We spend so much of our waking lives avoiding death—in more ways than one. When it comes to talking about the inevitable, it isn’t always easy. So the Orange Dot is aiming to shine a light on these stories, in hopes that it may help others. The After Series features essays from people around the world who’ve experienced loss and want to share what comes after.
I laid flat on my back looking desperately at the screen displaying a grainy black ultrasound image, but even my untrained eye could tell there was no heartbeat. The fetus that should have been a recognizable human form by now was instead just the cluster of cells found in very early pregnancy. There would be no baby.
I’ve always been someone who believes in fate. My Australian husband and I, a New Englander, met in a random bar in London on a Tuesday night, after which we fell quickly, deeply in love. Eight years later, I still look at him amazed by the certainty with which I know we were destined for each other. After impatiently waiting to conceive our first child, I fell pregnant just in time to have the spring baby I had always wanted, and my daughter was born on my ill father’s birthday, providing healing to a family in desperate need of it.
This pregnancy, the one that would not yield a child, was also meant to be. My husband and I spent hours talking about whether to have another biological baby or adopt. We moved forward with both options, waiting for our sign, and days after our first foster care class two pink lines appeared on a home pregnancy test. It was my husband’s birthday and his graduation from a program that he had been working toward for years. Our baby was due on Christmas. I felt the universe had shown me the direction our family was supposed to take.
Even as I left the house, bleeding, to go to the hospital nine weeks later, I said to my sister, “This is too perfect not to work out.”
“It looks like you’re not quite as far along as you thought you were,” the ultrasound tech said as I sucked in my breath. I knew my dates. The tears started to flow, and as she prodded inside me with the ultrasound and I knew she wouldn’t find the heartbeat I desperately wanted to hear.
I always thought I would wail and scream when confronted with loss, railing against whatever higher power may exist. Instead, I felt a stunning sense of acceptance. It was not OK, and it hurt like hell, but I knew immediately there was nothing I could do and there was no deeper meaning to glean from this tragedy. As I waited for the doctor to come in and officially tell me my baby was dead, I turned on a guided meditation, closed my eyes and breathed deeply, engulfed in the moment.
In the days and weeks following the miscarriage, I was immersed in this odd sense of acceptance. I suddenly had a powerful conviction that sometimes, things just are. There was no reason for the miscarriage (other than a cruel fluke of biology) and—more challenging for me to accept—there was no meaning. This wasn’t a sign that we were meant to be a family of three or to adopt. It was purely bad luck.
As I grieved, I learned to address loss without needing answers.
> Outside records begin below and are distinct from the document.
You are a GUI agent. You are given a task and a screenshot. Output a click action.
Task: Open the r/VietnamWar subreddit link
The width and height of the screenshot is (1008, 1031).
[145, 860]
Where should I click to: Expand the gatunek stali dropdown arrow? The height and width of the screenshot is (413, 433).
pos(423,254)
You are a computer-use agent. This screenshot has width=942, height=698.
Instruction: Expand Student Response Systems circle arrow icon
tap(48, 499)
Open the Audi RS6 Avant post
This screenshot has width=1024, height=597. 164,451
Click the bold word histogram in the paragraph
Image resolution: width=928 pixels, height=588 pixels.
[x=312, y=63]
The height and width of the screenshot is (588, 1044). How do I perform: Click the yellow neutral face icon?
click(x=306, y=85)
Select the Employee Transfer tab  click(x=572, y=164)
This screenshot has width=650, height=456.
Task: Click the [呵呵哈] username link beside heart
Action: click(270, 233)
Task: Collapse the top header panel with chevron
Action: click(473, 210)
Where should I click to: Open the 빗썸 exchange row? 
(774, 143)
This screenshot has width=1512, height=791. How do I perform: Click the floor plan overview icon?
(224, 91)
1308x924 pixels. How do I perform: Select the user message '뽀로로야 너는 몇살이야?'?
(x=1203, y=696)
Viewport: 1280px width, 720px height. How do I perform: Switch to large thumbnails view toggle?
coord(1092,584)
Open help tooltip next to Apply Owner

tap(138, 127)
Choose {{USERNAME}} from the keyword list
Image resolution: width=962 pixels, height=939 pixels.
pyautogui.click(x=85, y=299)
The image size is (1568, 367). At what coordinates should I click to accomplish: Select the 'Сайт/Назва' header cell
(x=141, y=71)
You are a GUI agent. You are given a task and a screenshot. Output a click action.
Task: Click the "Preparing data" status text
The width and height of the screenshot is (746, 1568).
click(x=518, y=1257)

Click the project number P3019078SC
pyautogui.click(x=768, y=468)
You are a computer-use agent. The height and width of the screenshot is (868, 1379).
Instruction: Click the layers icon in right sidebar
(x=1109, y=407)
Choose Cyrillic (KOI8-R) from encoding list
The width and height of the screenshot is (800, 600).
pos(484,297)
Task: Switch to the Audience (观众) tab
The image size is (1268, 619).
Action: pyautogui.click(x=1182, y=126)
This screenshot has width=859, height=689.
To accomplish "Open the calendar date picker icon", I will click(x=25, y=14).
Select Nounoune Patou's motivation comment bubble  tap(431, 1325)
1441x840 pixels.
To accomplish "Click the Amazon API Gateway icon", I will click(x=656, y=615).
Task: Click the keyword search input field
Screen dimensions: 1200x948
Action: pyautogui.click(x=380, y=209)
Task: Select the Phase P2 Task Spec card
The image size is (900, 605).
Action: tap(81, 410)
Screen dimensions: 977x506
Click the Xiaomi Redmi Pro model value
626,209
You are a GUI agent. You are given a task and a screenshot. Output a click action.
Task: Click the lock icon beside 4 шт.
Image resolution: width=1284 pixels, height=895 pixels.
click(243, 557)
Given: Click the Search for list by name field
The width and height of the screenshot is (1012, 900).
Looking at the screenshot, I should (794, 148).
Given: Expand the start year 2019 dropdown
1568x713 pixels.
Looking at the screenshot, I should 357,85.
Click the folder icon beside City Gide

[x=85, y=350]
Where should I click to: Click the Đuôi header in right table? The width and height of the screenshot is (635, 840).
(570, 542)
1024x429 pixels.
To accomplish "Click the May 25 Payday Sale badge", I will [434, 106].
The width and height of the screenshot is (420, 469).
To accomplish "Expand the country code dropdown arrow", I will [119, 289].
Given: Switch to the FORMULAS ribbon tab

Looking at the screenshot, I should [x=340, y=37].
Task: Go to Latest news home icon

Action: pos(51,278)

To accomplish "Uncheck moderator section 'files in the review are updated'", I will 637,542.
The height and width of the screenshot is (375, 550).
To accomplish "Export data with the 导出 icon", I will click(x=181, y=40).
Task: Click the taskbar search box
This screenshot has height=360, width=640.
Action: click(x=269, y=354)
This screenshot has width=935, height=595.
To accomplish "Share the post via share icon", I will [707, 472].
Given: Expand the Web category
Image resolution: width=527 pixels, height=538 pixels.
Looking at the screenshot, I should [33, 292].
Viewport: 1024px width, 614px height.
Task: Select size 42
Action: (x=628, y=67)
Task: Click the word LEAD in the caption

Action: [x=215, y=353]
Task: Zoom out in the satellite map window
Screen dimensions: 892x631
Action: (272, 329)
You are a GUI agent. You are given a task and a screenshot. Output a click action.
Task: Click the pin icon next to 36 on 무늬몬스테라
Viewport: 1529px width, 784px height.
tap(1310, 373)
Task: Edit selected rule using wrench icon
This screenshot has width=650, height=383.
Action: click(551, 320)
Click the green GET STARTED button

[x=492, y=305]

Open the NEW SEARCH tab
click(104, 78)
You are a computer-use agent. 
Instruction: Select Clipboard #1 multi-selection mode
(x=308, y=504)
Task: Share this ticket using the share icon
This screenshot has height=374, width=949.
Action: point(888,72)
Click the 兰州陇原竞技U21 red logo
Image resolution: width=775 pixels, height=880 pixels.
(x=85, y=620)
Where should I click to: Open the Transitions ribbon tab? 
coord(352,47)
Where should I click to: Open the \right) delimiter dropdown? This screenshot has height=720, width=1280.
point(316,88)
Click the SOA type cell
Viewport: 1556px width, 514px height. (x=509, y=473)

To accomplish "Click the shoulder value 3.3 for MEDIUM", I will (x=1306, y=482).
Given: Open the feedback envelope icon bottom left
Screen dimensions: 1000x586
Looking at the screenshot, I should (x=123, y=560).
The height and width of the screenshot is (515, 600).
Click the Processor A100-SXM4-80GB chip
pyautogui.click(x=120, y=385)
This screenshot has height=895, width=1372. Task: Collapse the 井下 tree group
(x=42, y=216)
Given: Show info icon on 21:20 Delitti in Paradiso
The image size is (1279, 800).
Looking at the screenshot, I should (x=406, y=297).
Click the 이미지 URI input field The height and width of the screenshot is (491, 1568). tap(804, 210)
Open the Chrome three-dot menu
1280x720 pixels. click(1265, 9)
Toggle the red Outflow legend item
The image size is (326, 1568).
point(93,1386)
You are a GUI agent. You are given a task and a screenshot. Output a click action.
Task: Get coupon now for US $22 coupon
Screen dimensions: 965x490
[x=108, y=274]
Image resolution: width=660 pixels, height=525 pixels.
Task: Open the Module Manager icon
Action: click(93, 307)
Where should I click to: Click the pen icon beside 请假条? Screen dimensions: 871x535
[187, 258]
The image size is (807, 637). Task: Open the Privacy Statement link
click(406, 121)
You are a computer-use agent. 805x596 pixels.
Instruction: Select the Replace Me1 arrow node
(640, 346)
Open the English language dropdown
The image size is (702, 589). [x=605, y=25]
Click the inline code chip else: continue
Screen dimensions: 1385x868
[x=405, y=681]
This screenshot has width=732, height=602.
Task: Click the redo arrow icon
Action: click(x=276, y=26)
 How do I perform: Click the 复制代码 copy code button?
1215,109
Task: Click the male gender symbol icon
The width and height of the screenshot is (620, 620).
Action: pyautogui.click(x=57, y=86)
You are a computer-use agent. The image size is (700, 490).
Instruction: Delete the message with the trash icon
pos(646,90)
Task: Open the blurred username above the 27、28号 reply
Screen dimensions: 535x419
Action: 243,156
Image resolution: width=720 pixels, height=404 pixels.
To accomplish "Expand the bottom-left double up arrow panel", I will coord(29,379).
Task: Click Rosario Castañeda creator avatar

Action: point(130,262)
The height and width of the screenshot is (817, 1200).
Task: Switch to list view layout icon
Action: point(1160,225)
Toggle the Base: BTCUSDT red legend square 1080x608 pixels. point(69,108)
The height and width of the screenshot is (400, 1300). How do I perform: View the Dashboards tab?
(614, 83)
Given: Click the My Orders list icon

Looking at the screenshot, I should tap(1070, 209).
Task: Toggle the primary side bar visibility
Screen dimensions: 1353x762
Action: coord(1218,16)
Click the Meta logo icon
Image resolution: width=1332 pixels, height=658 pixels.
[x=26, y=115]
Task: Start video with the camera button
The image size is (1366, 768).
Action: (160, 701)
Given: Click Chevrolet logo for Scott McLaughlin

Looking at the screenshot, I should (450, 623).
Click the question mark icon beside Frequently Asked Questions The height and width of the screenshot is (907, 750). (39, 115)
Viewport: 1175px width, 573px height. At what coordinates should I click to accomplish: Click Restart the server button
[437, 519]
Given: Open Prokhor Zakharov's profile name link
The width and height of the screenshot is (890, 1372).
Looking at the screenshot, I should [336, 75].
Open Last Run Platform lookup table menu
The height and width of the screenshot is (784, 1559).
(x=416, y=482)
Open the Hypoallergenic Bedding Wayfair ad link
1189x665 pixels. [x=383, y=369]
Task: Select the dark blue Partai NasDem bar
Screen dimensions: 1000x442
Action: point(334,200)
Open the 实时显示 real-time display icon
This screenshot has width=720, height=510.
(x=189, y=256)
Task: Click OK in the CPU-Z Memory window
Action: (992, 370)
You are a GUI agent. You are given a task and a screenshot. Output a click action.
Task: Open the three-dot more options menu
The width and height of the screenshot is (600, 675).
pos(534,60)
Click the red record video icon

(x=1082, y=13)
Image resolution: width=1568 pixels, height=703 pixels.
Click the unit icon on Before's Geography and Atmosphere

Normally my response to something unexpected is to plan meticulously for the future. But in this case, things were entirely out of my control, in a confronting way that was impossible to deny. At a follow-up appointment with my doctor, I resisted the urge to ask about statistics and testings, steering clear of the questions that normally plague me: why? What does this mean?
I knew I could be consumed if I started worrying about future pregnancies and what my family might one day look like. It felt dangerous and unhealthy to use my limited emotional energy to try to plan for a future that I could not control. I had always known that practicing mindfulness was something I should do, like flossing and eating my vegetables. Suddenly, however, mindfulness became a lifeline. The present moment was my refuge, where I could find joy or ride a wave of sorrow without being angry about the past or fearful for the future.
Accepting the miscarriage didn’t mean I was at peace with it. Some days were thoroughly unbearable. But I was able to experience that without torturing myself trying to identify a “why” I would never understand. Instead of trying to dam the flow of grief by assigning a reason to the miscarriage, I allowed my emotions to wash over me, even when I felt I may be swept away by the flow. Through this process I realized that there isn’t always a deeper level to reach—sometimes it is enough to just be present with our human experiences, however painful they may be.